FRAGMENT DOKUMENTU:
5 ważnych albumów, które pokazały, że rap i mówienie o polityce mogą iść ze sobą w parze

Zobacz również:Steez wraca z Audiencją do newonce.radio! My wybieramy nasze ulubione sample w trackach PRO8L3Mu
topimp.jpg

Czasem z chęci, a czasem z potrzeby – polityczne nawiązania w rapie istnieją tak długo, jak istnieje hip-hop. W końcu to muzyka buntowników.

Stereotypowe zarzucanie współczesnym raperom bezideowości można wrzucić między bajki. Wystarczy cofnąć się pamięcią choćby do 2015 roku, kiedy Gural, Łona, Mes, Vienio i Mioush ostro sprzeciwiali się antyuchodźczej karcie, jaką wówczas zagrali rządzący – pisał Marek Fall w felietonie zatytułowanym Rok politycznego i społecznego przebudzenia. Raperzy znów mówią o najważniejszych rzeczach. Hip-hop praktycznie od zarania był gatunkiem, w którym o rzeczach ważnych mówiło się głośno. Dyskryminacja rasowa, ważne wydarzenia polityczne czy społeczne od razu stawały się pretekstami do komentarza.

Potwierdzenia tej tezy nie trzeba szukać daleko. Wystarczy sięgnąć pamięcią do amerykańskich protestów, które zatrzęsły krajem w posadach po zabójstwie George’a Floyda. Reakcja sceny była natychmiastowa – oprócz słów wsparcia dla ofiar policyjnych nadużyć, jak grzyby po deszczu zaczęły pojawiać się protest songi. Anderson .Paak, Beyonce, Denzel Curry, Meek Mill – sprzeciw wobec opresyjnego systemu wyraziła masa muzyków.

Piosenki to jedno, pełne płyty – drugie. Te pięć albumów to mocne, społeczne i antypolityczne głosy, w które wsłuchiwały się miliony słuchaczy. Tak pod koniec lat 80. w Stanach, jak dziś w Wielkiej Brytanii.

OPIS ZADANIA: Którzy raperzy według tekstu o rapie i polityce w 2015 roku ostro sprzeciwiali się antyuchodźczej karcie rządzących? Wiersze umieszczone niżej to osobny materiał, niezależny od tekstu o rapie i polityce.

MATERIAŁ ŹRÓDŁOWY:
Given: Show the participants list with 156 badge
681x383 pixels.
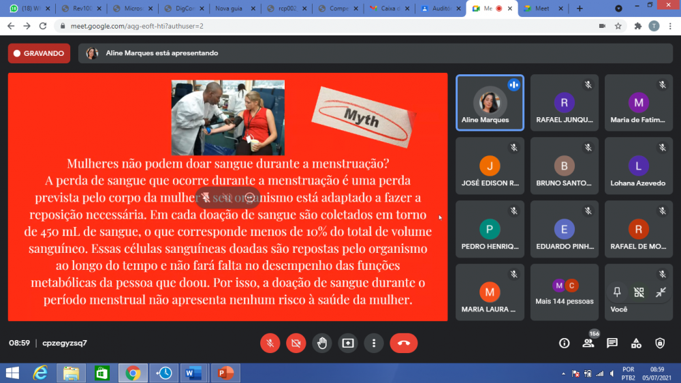Looking at the screenshot, I should point(588,343).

WYNIK ZADANIA: Gural, Łona, Mes, Vienio i Mioush.